At this point, Montana legislators have no good excuse for remaining ignorant of the shockingly high rate of missing and murdered Indigenous women, nor of the several sensible solutions proposed to help cut this rate down.
Hanna’s Act is one of three bills sponsored this session by Rep. Rae Peppers, who lives in Lame Deer just as Hanna Harris once did. Her HB 20, revising the missing children laws to expedite the reporting process, was passed by the Legislature and signed into law by the governor in late February.
However, HB 54, revising other laws related to missing persons reports, was passed by the House 94-0, then tweaked and tabled in the Senate Judiciary Committee, then amended and passed by the committee 8-2. Hanna’s Act has followed an eerily similar path. It, too, was overwhelmingly passed by the House. It too was briefly blocked by the Senate Judiciary Committee, then amended and approved on an 8-2 vote.
It now advances to the Senate floor, where it will be carried by Missoula Sen. Diane Sands. But it is barely worth advancing anymore.
Committee Vice Chair Sen. Jennifer Fielder, R-Thompson Falls, who had voted to table the version of the bill that was approved by 99 Montana representatives just a few weeks earlier, amended it in several substantial ways. The legislation no longer contains $100,000 in funding to support a missing person specialist — but states the DOJ “may” still employ one. Further, the description of the specialist’s duties was removed from the bill.
So Montana is left with a bill that gives the DOJ permission to hire someone — anyone, really — and no money with which to fund that position. Oh, and it also “authorizes” the DOJ to “assist with all missing persons investigations, regardless of age.”
What it also does is allow certain legislators to make it appear to constituents as though they actually did something about this urgent, tragic issue. Montanans shouldn’t fall for this deception.
Remember, just a couple short months ago, U.S. Sen. Steve Daines, R-Montana, visited with lawmakers in Helena and spoke about the need to pass legislation strengthening the response to cases of missing and murdered Native women.
"We must do better for the families," Daines said then. "We must work together, coordinate between federal agencies, state and local government."
And just last week, U.S. Sen. Jon Tester, D-Montana, announced that he was joining bipartisan federal legislation introduced by Sens. Catherine Cortez Masto, D-Nevada, and Lisa Murkowski, R-Alaska, to support collaboration among tribes, law enforcement and federal agencies. The Not Invisible Act would start by establishing an advisory committee tasked with looking into violent crimes against Native people.
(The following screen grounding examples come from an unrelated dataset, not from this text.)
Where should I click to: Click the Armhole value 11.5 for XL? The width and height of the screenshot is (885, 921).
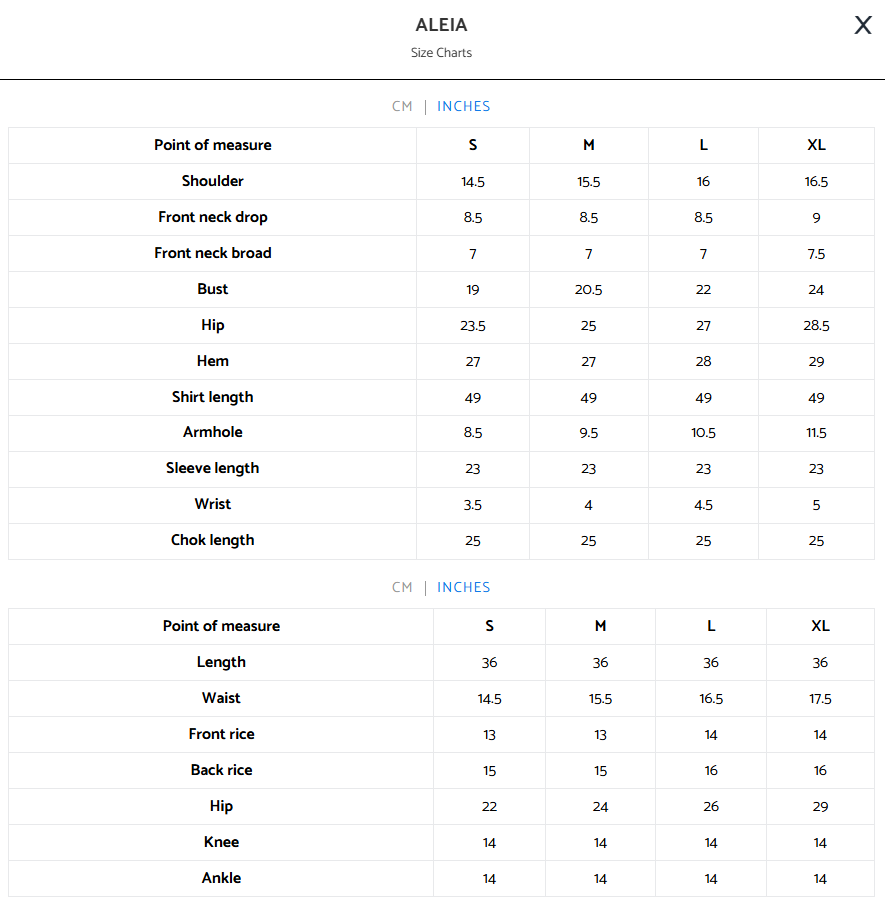[816, 433]
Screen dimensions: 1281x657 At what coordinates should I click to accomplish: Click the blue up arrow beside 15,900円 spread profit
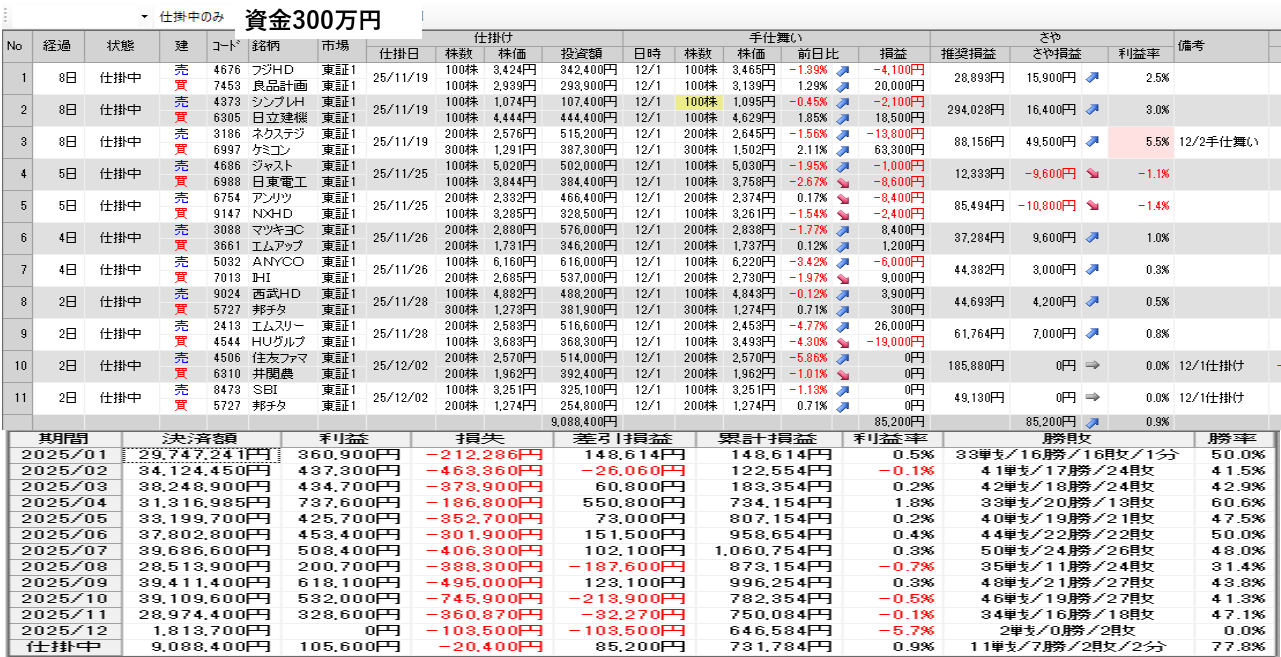click(1092, 78)
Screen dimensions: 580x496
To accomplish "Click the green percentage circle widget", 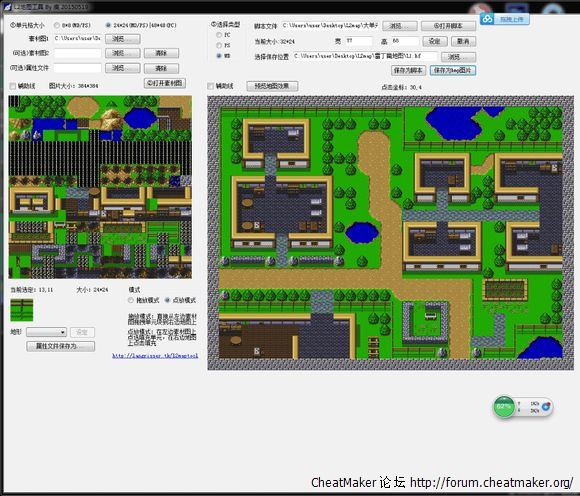I will pos(504,407).
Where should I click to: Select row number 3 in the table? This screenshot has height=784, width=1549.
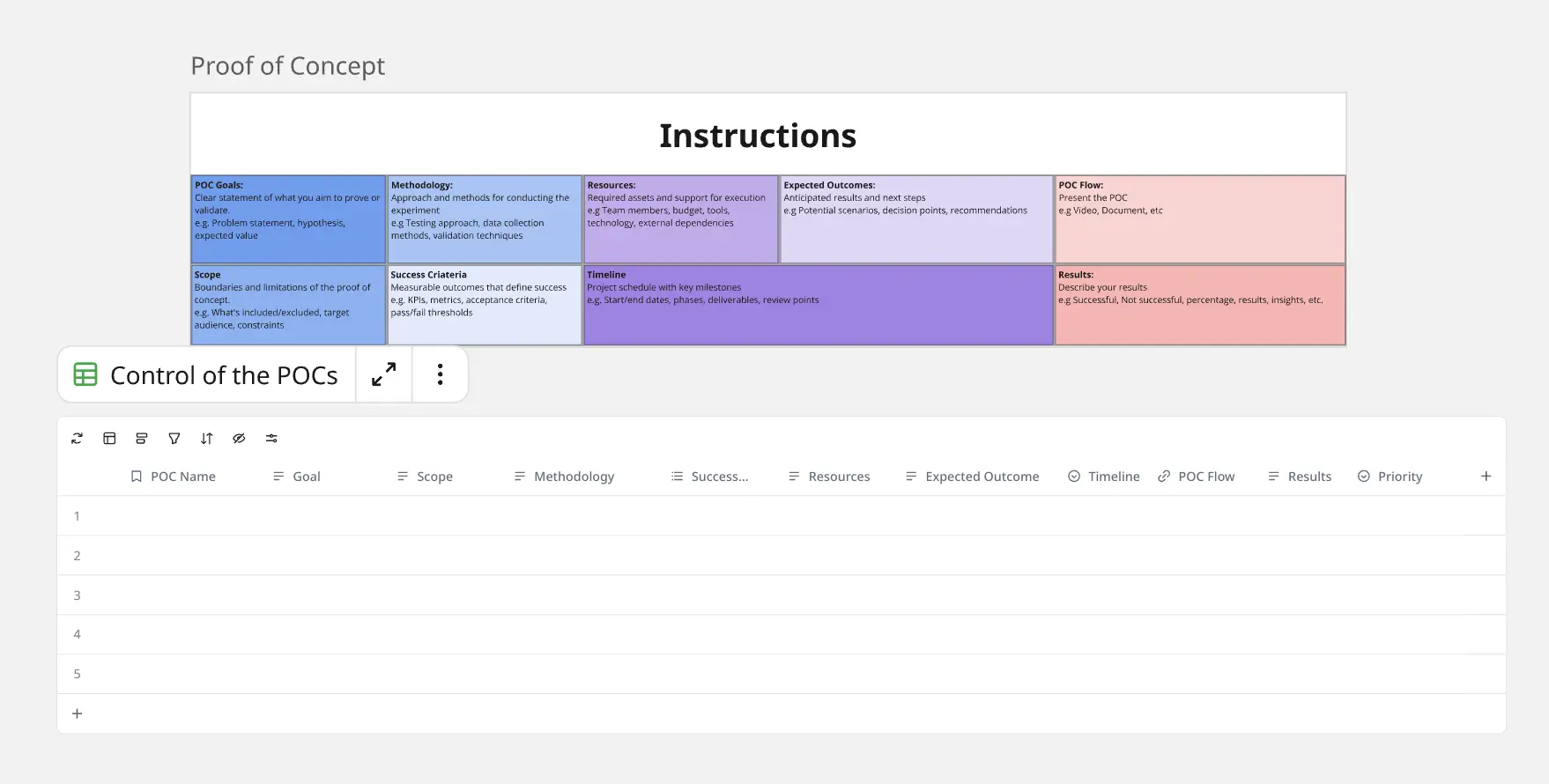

“A lack of communication and coordination between the federal government and tribal communities in cases involving missing, murdered, and trafficked Indigenous women has slowed law enforcement and delayed justice,” Tester explained.
Earlier in the week, the Rocky Mountain Tribal Leaders Council, which is based in Billings but represents 11 tribal organizations in Montana, Idaho and Wyoming, proposed a similar panel at the state level. They sent a letter to Gov. Steve Bullock, a Democrat, requesting that he take executive action to convene a task force that would study solutions to the epidemic of missing and murdered Native women and girls.
The governor would be wise to heed this recommendation and make good on his administration’s promises to take meaningful steps — especially in light of the Legislature’s ham-handedness on this issue.
As Tom Rodgers, an adviser to the tribal leaders council, put it: “What we’ve seen is there’s been a lot of words but little or no action. We don’t trust words; we only trust action.”
Additionally, for his part, Montana Attorney General Tim Fox, a Republican, should take a stronger hand in advocating for meaningful legislation. After all, Hanna’s Act would directly affect his office and he has repeatedly spoken in favor of it. Why aren’t key members of the Senate Judiciary Committee listening? Fox ought to be meeting personally with any legislator, and especially Republicans (who hold majorities in both chambers) who doubts the necessity of this bill to convince them of the urgent need to devote more resources to solving missing and murdered cases involving Native American women.
It should be abundantly clear to all by now that Montana needs a Hanna’s Act that includes real action — not just the appearance of it.